GIVEN INFORMATION Block Start
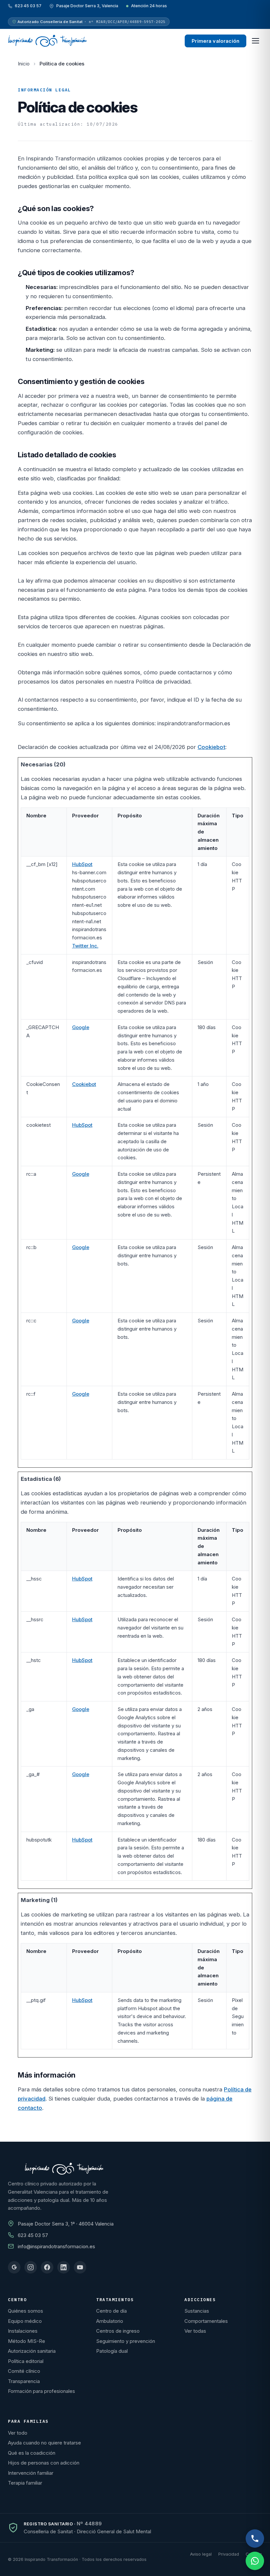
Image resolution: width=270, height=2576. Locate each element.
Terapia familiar (25, 2483)
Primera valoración (215, 41)
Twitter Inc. (85, 946)
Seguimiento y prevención (125, 2341)
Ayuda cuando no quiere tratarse (44, 2443)
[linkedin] (63, 2267)
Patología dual (112, 2351)
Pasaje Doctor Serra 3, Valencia (87, 5)
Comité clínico (24, 2371)
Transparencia (24, 2381)
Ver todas (195, 2331)
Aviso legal (201, 2554)
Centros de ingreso (118, 2331)
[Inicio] (64, 2169)
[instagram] (30, 2267)
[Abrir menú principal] (255, 40)
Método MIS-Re (26, 2341)
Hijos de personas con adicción (43, 2463)
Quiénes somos (25, 2311)
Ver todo (17, 2433)
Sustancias (196, 2311)
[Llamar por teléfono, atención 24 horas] (255, 2538)
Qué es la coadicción (31, 2453)
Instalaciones (23, 2331)
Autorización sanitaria (32, 2351)
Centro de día (111, 2311)
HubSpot (82, 864)
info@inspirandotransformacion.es (56, 2246)
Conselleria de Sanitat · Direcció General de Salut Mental (87, 2531)
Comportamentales (206, 2321)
GIVEN INFORMATION Block End
■ WHAT YOU HAVE TO DO ■
In the answer, the data should reappear exactly, with no pictures.

■ EXERCISE OUTPUT ■
Image resolution: width=270, height=2576. Locate each element.
Terapia familiar (25, 2483)
Primera valoración (215, 41)
Twitter Inc. (85, 946)
Seguimiento y prevención (125, 2341)
Ayuda cuando no quiere tratarse (44, 2443)
[linkedin] (63, 2267)
Patología dual (112, 2351)
Pasaje Doctor Serra 3, Valencia (87, 5)
Comité clínico (24, 2371)
Transparencia (24, 2381)
Ver todas (195, 2331)
Aviso legal (201, 2554)
Centros de ingreso (118, 2331)
[Inicio] (64, 2169)
[instagram] (30, 2267)
[Abrir menú principal] (255, 40)
Método MIS-Re (26, 2341)
Hijos de personas con adicción (43, 2463)
Quiénes somos (25, 2311)
Ver todo (17, 2433)
Sustancias (196, 2311)
[Llamar por teléfono, atención 24 horas] (255, 2538)
Qué es la coadicción (31, 2453)
Instalaciones (23, 2331)
Autorización sanitaria (32, 2351)
Centro de día (111, 2311)
HubSpot (82, 864)
info@inspirandotransformacion.es (56, 2246)
Conselleria de Sanitat · Direcció General de Salut Mental (87, 2531)
Comportamentales (206, 2321)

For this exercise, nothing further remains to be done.